SUNDAY, FEBRUARY 8 after the matinee: IVAN SANDERS PROFESSOR OF HUNGARIAN LITERATURE AND SLAVIC LANGUAGES, COLUMBIA UNIVERSITY Budapest-born Ivan Sanders is Professor Emeritus of English at Suffolk Community College, and Adjunct Assistant Professor at Columbia University, where he teaches courses in modern Hungarian literature and cinema. He has translated many modern and contemporary Hungarian novels, short fiction, and essays into English.

SUNDAY, FEBRUARY 15 after the matinee: ISTVAN L. VARKONYI AUTHOR OF FERENC MOLNÁR AND THE AUSTRO-HUNGARIAN “FIN DE SIÈCLE” Istvan Varkonyi is Associate Professor of German in the Department of French, German, Italian, and Slavic at Temple University. Dr. Varkonyi has been a recipient of two German Academic Exchange Commission (DAAD) Fellowships as well as two Fulbright Research Fellowships. He received his Ph.D. in German Language and Literature from Washington University, St. Louis.

WEDNESDAY, FEBRUARY 18 after the matinee: ELIZABETH RAJEC AUTHOR OF FERENC MOLNÁR: BIBLIOGRAPHY Elizabeth Rajec is the author of a comprehensive, two-volume Bibliography on the work of Ferenc Molnár. As a Fulbright scholar, she conducted her research on the playwright in Budapest, Vienna and New York. She received her master’s and doctorate degrees in Germanic language and literature from CUNY— where she also taught courses in literature and library science.

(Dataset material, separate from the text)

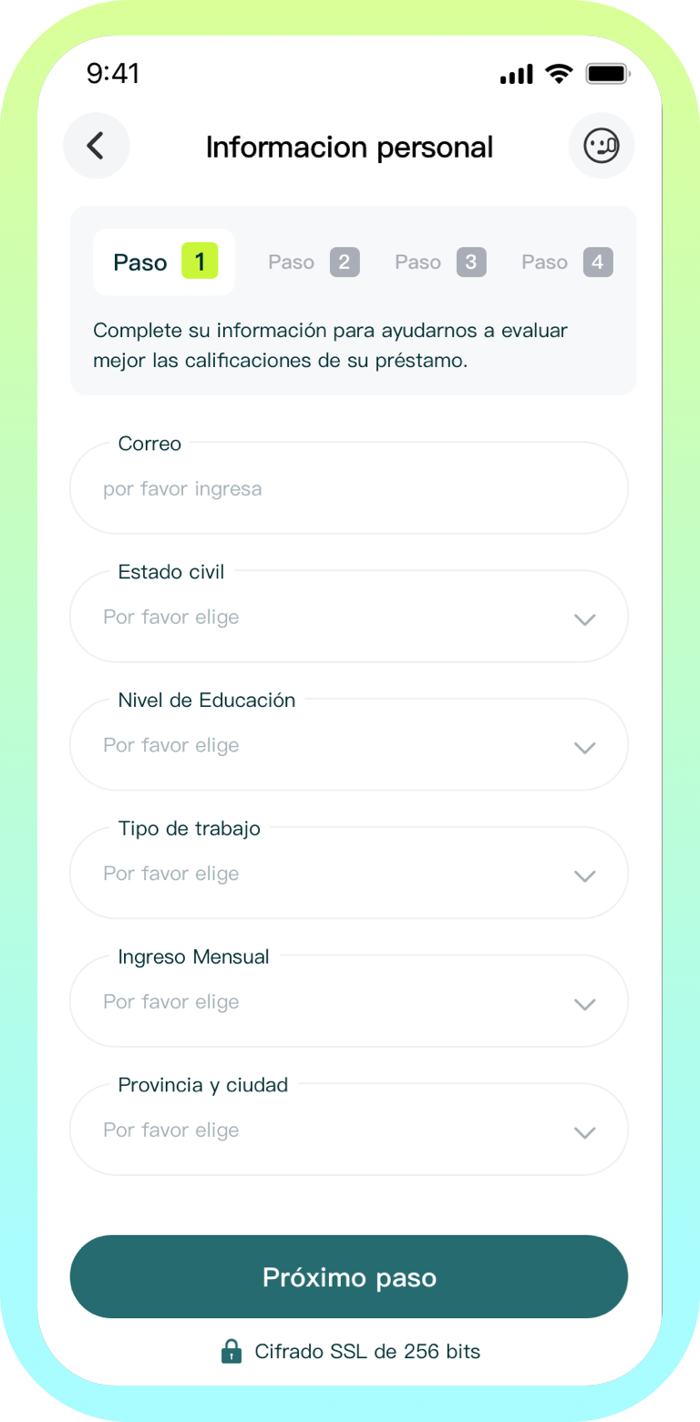Open Provincia y ciudad dropdown
Screen dimensions: 700x1422
pyautogui.click(x=349, y=1130)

SATURDAY, FEBRUARY 21 after the matinee: JAMES LEVERETT PROFESSOR OF DRAMATURGY AND DRAMATIC CRITICISM, YALE SCHOOL OF DRAMA James Leverett is an expert in European theater of the nineteenth and twentieth centuries. He has worked as a dramaturg at the Mark Taper Forum, Berkeley Repertory Theatre, Theatre for a New Audience, Berkshire Theatre Festival, and New York Shakespeare Festival. In 1988, he received the first Literary Managers and Dramaturgs of the Americas Award for service to the field.

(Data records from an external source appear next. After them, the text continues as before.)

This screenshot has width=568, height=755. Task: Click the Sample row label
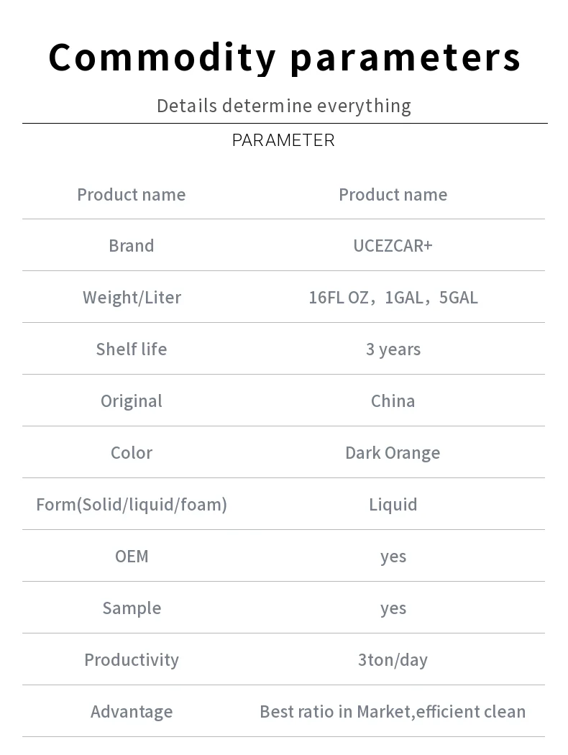click(132, 608)
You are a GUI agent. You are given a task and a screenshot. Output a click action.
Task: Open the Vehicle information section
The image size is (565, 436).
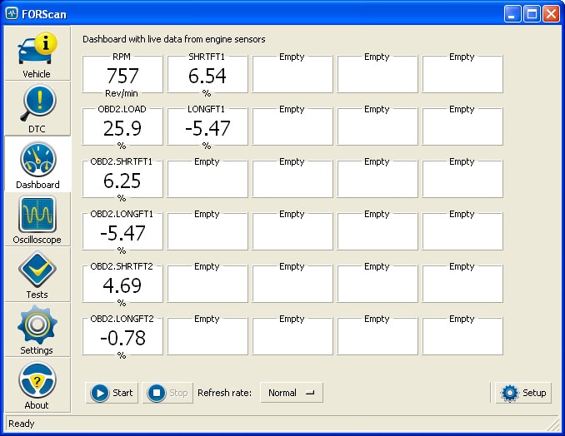[x=36, y=55]
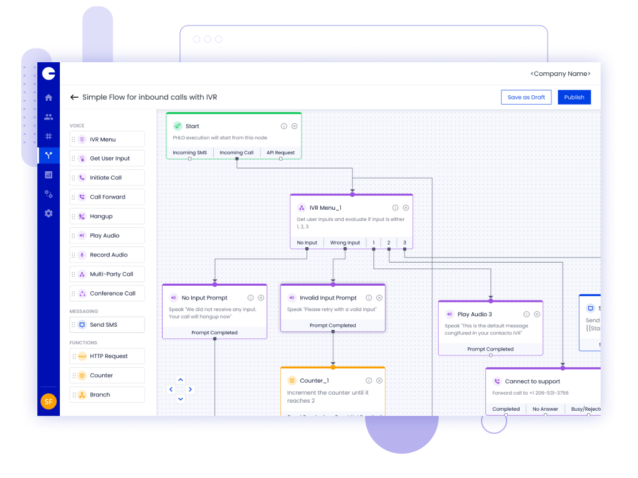Open the reports chart icon in sidebar
The height and width of the screenshot is (478, 638).
pos(49,175)
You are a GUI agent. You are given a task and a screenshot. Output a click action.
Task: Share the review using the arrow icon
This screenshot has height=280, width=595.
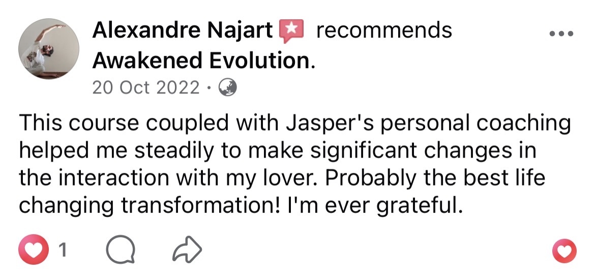click(x=187, y=250)
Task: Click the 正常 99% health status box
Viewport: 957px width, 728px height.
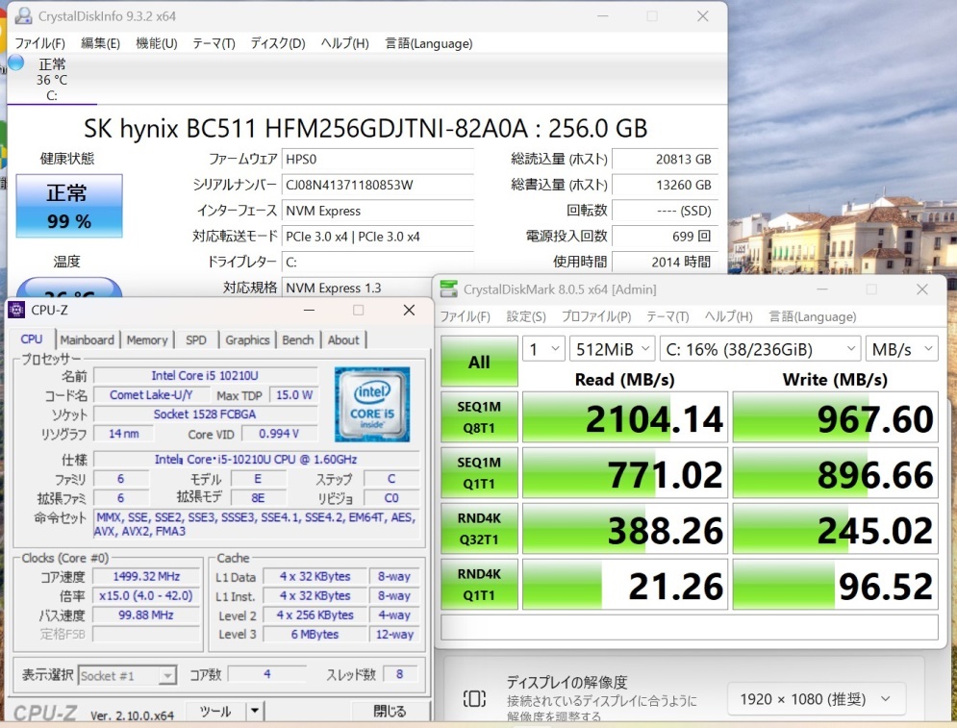Action: point(69,206)
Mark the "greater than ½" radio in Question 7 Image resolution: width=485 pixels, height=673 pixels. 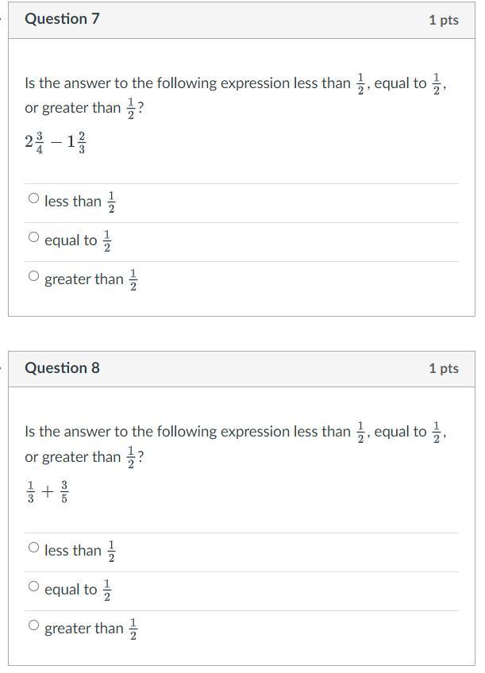tap(33, 276)

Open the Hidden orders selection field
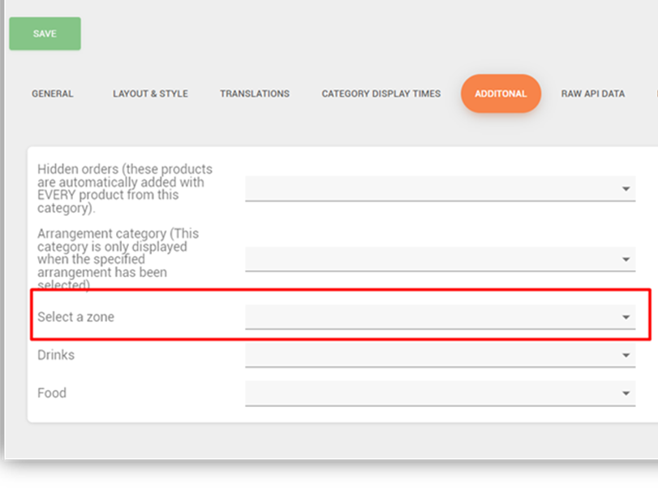[430, 188]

SUNDAY, FEBRUARY 22 after the matinee: AGNES NIEMETZ HUNGARIAN TRANSLATOR AND INTERPRETER, HUNGARIAN TRANSLATION SERVICES Agnes Niemetz is the founder of Hungarian Translation Services in NYC. Ms. Niemetz acted as Hungarian Language consultant on our production of FASHIONS FOR MEN. She will join Artistic Director Jonathan Bank to discuss both Glazer’s English translation of the play and Molnár’s original Hungarian script, Uri Divat.